OTTUMWA — When Guy Goddard talks about fishing, his voice brims with a passion that's as genuine as it is heartfelt.
It's immediately evident that Goddard, a universal worker at the Good Samaritan Society's Timber Ridge Assisted Living in Ottumwa, has a deep affection for the sport. This shouldn't come as a surprise when one takes into account his pedigree: His dad, William Goddard and his grandfather, Ray Korschot, were both avid fisherman.
"When I was about three my grandpa used to take to me to Canada twice every year, once in June and once in August," Goddard said, "and we'd always go walleye fishing in Ontario and we would also go to Leech Lake in Minnesota."
To find the fish, his grandpa would scan the lake with a pair of binoculars and look for sea gulls diving to eat the minnows or acting like they were going after something in the water. After he spotted the birds, they would rev up the motor and head over to that spot in their boat.
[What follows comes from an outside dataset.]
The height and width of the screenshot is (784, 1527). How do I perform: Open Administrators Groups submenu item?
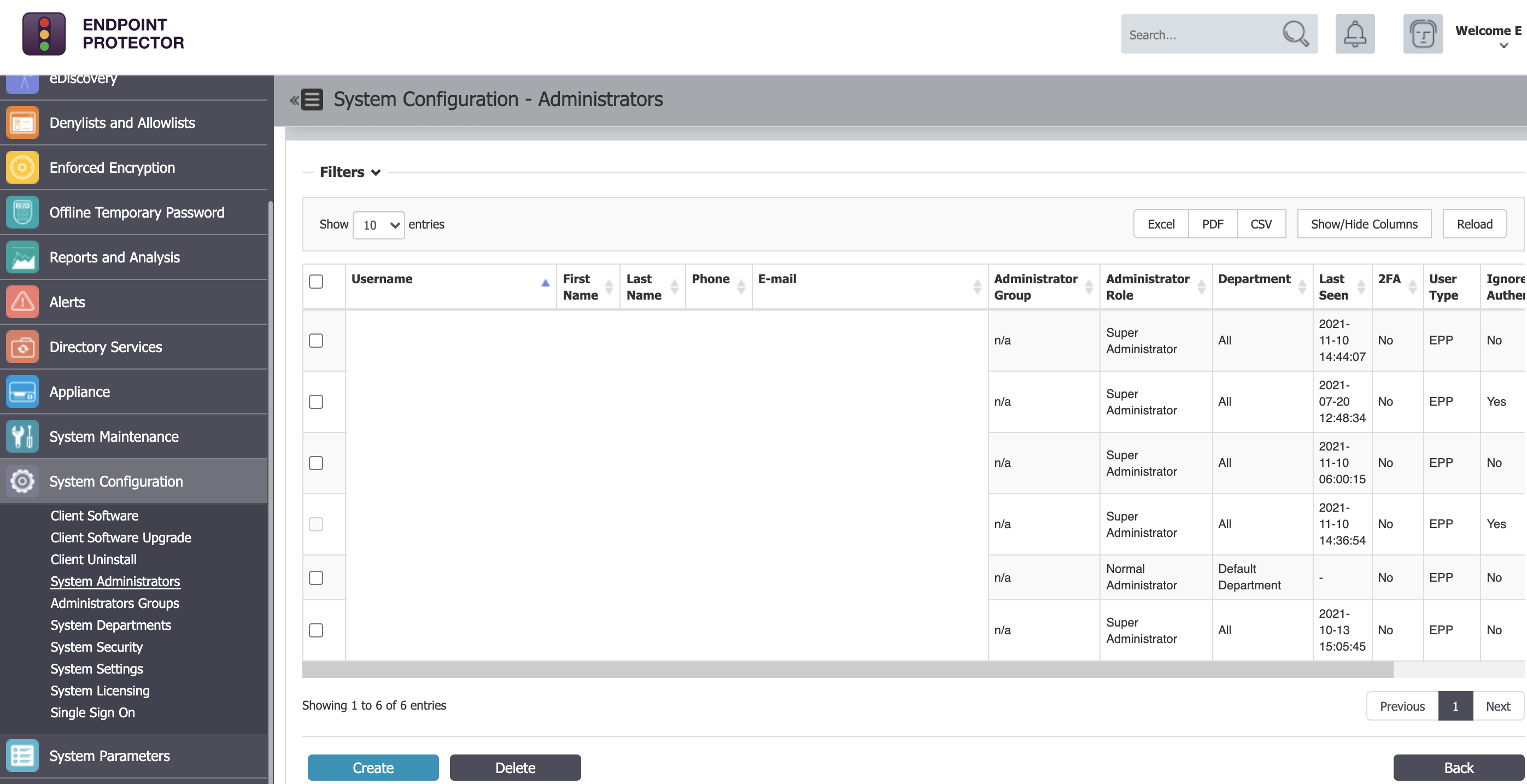(x=114, y=602)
"Grandpa was the fishfinder," Goddard said. "We didn't have Hummingbird fishfinders, he was the fish finder."
Ever since those early adventures on the water, fishing became a big part of Goddard's life.
"I go every year and I love water so I got addicted to fishing," he said.
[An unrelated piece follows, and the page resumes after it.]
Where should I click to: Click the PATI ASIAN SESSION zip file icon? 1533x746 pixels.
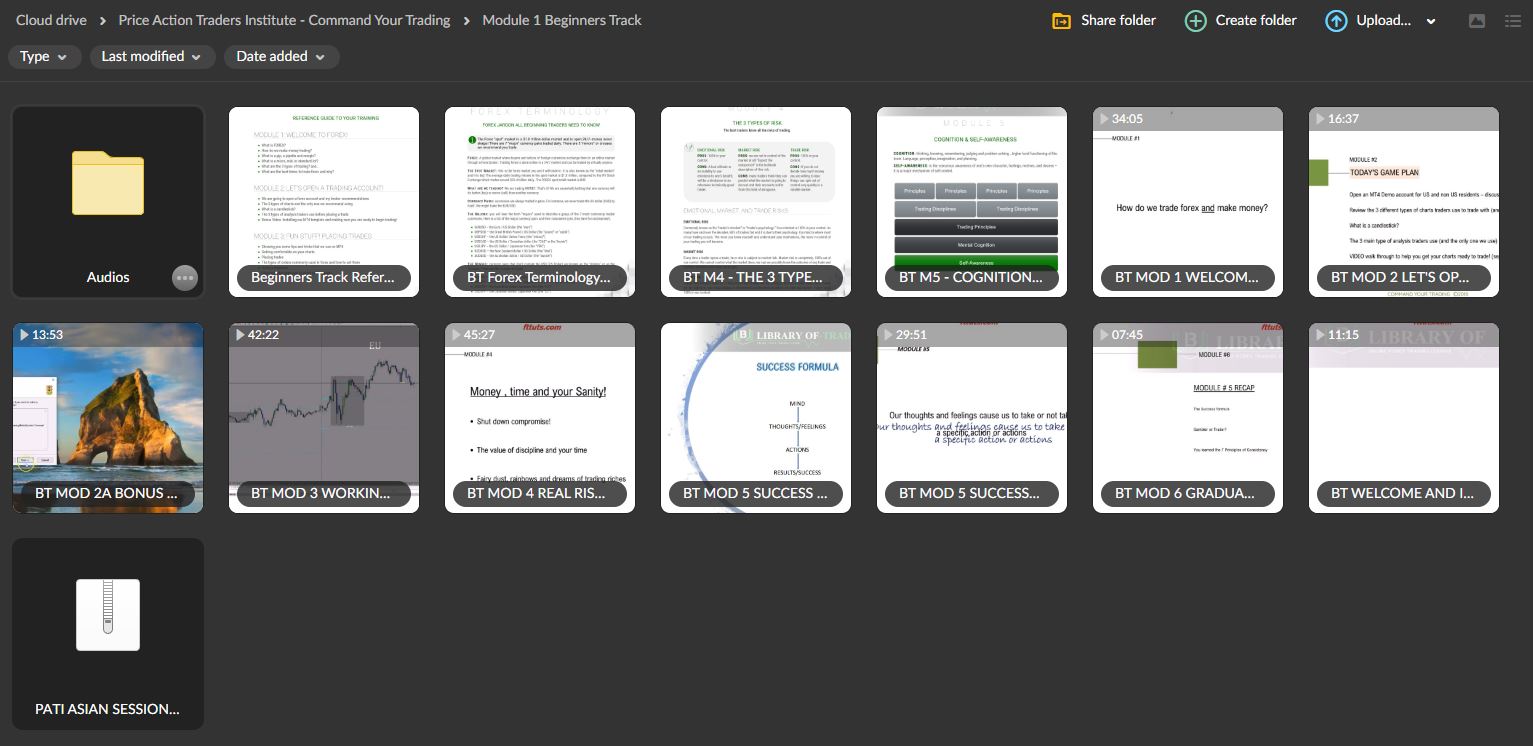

And, like any addiction, whether it be good or bad, this one requires a fair amount of dedication to be properly satiated.
"I go river fishing (on the Des Moines River) just about every morning," Goddard said.
Being a firm believer in the idea that the early bird really does get the worm, Goddard arrives at the river between 5:30 to 6 a.m. and fishes until 8 or 9 a.m. Like so many of his fishing brethren, Goddard enjoys the solitude that is a natural byproduct of the sport if one assiduously looks for ways to avoid crowds.